### [Task item]
Through the line that contains "Open the 編集モード", return the data below exactly, starting at its first line; leave the rest out.
+++ Record set +++
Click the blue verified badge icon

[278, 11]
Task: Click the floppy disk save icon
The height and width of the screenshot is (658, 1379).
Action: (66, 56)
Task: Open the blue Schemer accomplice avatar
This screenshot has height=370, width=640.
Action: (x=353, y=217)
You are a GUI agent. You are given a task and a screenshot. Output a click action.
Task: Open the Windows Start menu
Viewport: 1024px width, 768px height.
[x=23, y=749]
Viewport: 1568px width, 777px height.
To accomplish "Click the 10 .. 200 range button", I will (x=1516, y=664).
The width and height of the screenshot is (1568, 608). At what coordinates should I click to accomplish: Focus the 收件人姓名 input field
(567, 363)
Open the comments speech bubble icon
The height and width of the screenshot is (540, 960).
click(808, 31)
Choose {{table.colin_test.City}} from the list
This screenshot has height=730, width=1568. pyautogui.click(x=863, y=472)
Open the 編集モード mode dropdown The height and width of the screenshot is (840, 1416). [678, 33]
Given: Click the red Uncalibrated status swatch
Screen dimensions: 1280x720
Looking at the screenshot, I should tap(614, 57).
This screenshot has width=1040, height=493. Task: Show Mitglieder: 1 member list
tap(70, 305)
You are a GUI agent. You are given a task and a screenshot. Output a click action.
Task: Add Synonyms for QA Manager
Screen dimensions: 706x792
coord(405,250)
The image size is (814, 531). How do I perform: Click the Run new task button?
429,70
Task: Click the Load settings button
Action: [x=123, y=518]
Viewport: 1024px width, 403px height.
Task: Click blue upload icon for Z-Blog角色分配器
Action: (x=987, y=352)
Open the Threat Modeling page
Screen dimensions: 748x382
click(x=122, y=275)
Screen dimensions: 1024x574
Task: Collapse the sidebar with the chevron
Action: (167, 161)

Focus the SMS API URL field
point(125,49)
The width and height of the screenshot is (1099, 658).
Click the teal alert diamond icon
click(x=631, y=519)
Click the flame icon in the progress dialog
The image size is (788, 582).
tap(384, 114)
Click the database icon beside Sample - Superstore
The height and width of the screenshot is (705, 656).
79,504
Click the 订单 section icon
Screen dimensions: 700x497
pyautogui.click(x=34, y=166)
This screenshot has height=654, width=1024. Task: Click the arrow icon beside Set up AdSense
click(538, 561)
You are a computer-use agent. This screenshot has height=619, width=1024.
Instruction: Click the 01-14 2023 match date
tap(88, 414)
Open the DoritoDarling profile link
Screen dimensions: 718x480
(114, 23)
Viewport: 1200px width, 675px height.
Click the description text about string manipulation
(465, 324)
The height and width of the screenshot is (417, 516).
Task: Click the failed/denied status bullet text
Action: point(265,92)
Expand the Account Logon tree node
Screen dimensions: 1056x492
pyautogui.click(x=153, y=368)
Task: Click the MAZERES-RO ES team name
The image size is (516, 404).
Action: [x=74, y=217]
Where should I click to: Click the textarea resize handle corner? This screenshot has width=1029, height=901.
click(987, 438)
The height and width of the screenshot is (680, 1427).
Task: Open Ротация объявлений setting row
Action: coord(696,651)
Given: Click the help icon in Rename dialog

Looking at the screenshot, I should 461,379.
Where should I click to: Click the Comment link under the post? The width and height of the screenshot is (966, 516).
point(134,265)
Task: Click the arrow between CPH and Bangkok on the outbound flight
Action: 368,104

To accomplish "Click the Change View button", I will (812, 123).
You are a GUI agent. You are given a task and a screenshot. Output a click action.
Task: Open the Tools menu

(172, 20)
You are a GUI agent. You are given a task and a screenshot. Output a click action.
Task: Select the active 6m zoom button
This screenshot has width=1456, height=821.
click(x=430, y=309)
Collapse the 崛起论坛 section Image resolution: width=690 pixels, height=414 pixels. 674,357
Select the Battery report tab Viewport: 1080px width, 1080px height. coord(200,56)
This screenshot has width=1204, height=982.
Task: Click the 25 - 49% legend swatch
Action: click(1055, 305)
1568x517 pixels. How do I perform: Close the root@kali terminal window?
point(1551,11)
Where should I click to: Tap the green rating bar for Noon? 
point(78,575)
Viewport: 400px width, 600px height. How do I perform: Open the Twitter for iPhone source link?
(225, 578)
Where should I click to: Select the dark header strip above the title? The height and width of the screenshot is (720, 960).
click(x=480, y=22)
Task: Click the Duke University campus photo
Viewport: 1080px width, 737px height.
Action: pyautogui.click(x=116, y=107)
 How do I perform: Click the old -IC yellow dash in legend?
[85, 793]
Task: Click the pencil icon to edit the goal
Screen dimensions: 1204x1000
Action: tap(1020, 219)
+++
### [Exercise result]
Click the blue verified badge icon

[278, 11]
Task: Click the floppy disk save icon
The height and width of the screenshot is (658, 1379).
Action: (66, 56)
Task: Open the blue Schemer accomplice avatar
This screenshot has height=370, width=640.
Action: (x=353, y=217)
You are a GUI agent. You are given a task and a screenshot. Output a click action.
Task: Open the Windows Start menu
Viewport: 1024px width, 768px height.
[x=23, y=749]
Viewport: 1568px width, 777px height.
To accomplish "Click the 10 .. 200 range button", I will (x=1516, y=664).
The width and height of the screenshot is (1568, 608). At what coordinates should I click to accomplish: Focus the 收件人姓名 input field
(567, 363)
Open the comments speech bubble icon
The height and width of the screenshot is (540, 960).
click(808, 31)
Choose {{table.colin_test.City}} from the list
This screenshot has height=730, width=1568. pyautogui.click(x=863, y=472)
Open the 編集モード mode dropdown The height and width of the screenshot is (840, 1416). [678, 33]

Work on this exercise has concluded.